WORK REQUIRED: Beginning with the line in which "The height and" appears, transcribe each line word for word until the records end. Do not include pictures.
···
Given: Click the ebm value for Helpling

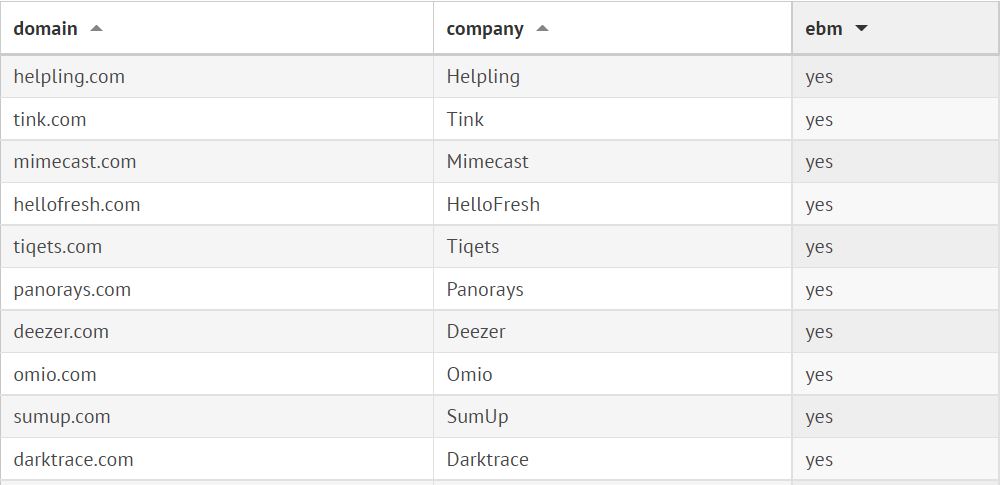Looking at the screenshot, I should coord(819,77).
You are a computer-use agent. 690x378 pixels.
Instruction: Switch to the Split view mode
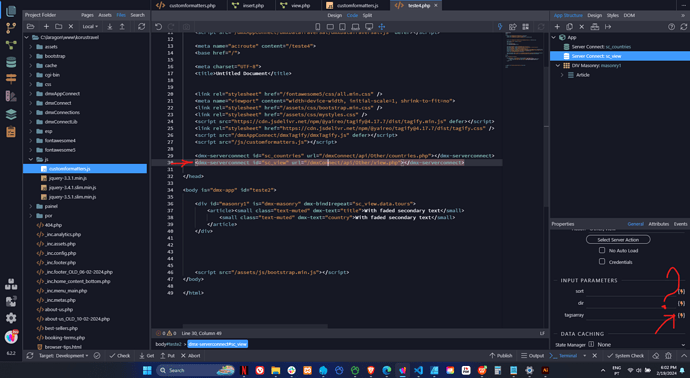pyautogui.click(x=367, y=15)
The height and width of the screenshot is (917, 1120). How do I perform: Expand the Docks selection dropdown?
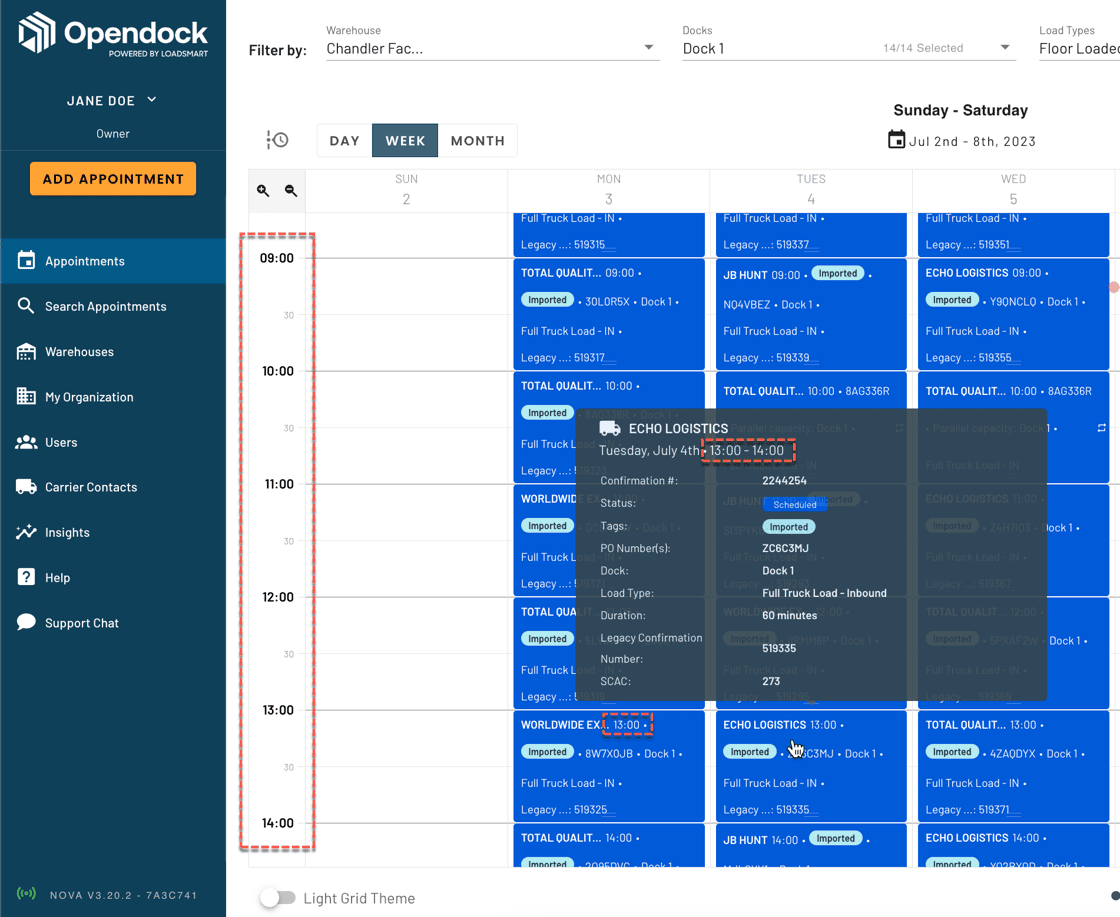[848, 48]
···
RESPONSE:
The height and width of the screenshot is (917, 1120). How do I perform: Expand the Docks selection dropdown?
[848, 48]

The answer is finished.